Following the inflation report, Fed minutes showed that FOMC members voted to keep language in the post-meeting statement that they wouldn’t be cutting rates until they “gained greater confidence” that inflation was moving lower. FOMC members also cited enhanced geopolitical tensions and rising energy prices as contributing risks to rising inflation. 

Interest rate futures are now showing just a 66.31% chance of a rate cut at the Fed’s September meeting and nearly a 60% chance that current rates will remain unchanged throughout the summer. This is a major ‘kicking the can down the road’ event from what was expected just 10 days ago. To go further, market participants are slowing starting to place their bets that there will be no rate cut in 2024 at all, that probability stands at 12.9% which represents an 892% gain since April 3rd. If we’re being honest, we’re starting to lean in the direction of that camp as well.

 

Gold

 
So far gold is down a modest 0.61% to $2,348.10/ounce in today’s trading as the higher rates for longer sentiment reverberates through markets. This would mean that interest rate bearing assets (bonds) will continue to earn a higher yield than non-interest bearing assets like gold. However, this also means that the deterioration of the U.S. dollar (USD) is still in full swing so gold buyers are unlikely to be deterred by this new sentiment.

 

This seems to be something that Costco (COST) members are well aware of, yes, Costco. Costco members have been feasting on 24k 1-ounce gold bars for at least the last 2 quarters. It was reported by Costco CFO, Richard Galenti, that the company sold more than $100 million worth of gold in Q3 2023. The demand has been so blistering that Costco even has a 5 bar limit per customer installed to regulate demand. 

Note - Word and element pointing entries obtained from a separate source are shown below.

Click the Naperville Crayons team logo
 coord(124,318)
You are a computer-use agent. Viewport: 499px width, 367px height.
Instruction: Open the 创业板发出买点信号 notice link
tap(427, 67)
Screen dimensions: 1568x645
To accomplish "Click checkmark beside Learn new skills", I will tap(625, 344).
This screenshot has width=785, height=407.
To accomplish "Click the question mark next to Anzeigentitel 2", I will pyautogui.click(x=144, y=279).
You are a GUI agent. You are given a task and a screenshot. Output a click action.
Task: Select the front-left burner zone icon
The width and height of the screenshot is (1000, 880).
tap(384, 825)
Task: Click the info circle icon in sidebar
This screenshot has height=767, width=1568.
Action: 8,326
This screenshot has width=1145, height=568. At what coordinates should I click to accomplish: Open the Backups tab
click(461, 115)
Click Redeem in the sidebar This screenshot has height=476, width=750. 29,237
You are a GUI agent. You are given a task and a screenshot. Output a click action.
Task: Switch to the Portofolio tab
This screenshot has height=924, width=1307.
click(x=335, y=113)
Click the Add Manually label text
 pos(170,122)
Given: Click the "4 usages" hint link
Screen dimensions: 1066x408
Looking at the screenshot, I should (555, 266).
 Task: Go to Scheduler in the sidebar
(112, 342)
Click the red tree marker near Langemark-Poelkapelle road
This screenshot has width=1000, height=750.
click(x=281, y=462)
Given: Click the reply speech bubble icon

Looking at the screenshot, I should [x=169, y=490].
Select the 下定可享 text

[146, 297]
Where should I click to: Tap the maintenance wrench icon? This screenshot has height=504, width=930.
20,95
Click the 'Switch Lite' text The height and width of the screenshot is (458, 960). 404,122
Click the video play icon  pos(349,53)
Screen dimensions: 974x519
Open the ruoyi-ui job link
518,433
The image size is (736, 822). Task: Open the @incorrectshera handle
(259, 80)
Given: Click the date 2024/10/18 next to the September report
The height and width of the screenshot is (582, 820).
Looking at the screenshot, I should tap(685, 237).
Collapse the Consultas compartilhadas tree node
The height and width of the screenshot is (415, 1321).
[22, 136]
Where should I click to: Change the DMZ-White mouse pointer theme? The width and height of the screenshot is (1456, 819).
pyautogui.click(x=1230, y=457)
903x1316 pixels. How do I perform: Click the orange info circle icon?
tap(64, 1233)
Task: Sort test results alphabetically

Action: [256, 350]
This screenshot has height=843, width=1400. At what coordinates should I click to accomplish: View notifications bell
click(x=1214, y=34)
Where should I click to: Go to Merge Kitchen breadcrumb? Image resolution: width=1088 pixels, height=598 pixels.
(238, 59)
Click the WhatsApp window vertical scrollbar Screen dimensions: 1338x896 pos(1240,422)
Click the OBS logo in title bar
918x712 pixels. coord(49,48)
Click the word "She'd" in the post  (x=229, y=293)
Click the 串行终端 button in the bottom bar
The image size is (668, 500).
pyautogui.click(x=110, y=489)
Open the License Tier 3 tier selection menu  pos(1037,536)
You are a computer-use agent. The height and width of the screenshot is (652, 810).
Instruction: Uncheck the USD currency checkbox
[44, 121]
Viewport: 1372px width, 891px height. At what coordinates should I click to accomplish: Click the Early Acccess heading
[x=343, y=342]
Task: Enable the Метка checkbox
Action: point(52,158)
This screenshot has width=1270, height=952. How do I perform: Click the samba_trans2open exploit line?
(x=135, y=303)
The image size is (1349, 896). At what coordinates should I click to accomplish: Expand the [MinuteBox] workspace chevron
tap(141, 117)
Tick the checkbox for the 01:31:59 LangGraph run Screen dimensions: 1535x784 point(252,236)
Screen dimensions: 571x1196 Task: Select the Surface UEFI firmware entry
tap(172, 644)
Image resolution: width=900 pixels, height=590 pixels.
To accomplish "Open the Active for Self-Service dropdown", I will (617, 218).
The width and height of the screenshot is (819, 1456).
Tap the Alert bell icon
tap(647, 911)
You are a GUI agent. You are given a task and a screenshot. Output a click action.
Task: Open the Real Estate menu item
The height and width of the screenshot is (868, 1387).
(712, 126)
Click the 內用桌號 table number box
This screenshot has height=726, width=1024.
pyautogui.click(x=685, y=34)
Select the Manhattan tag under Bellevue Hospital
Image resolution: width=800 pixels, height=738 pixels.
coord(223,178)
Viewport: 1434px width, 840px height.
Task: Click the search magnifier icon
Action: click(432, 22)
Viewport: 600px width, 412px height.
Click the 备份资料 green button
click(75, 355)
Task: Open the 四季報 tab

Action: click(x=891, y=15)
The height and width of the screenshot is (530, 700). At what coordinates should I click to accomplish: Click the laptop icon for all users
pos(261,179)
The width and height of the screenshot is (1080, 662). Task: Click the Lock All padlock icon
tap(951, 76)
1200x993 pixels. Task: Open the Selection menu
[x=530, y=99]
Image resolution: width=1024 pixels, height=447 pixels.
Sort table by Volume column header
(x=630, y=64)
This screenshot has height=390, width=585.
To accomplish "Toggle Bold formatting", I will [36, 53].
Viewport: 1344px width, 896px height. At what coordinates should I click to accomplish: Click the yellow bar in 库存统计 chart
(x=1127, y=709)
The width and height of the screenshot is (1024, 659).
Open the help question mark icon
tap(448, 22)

The USD is definitely on the back foot even at the retail level as consumers can’t seem to get enough gold, Costco executive members are even receiving 2% cash back on gold purchases; Citigroup credit card members get an additional 2% back. Today Wells Fargo is now estimating that Costco is selling as much as $200 million worth of gold per month and that number is likely to grow after Costco executive members digest these new inflation and interest rate projections. Could this be the largest gold bull market of the 21st century?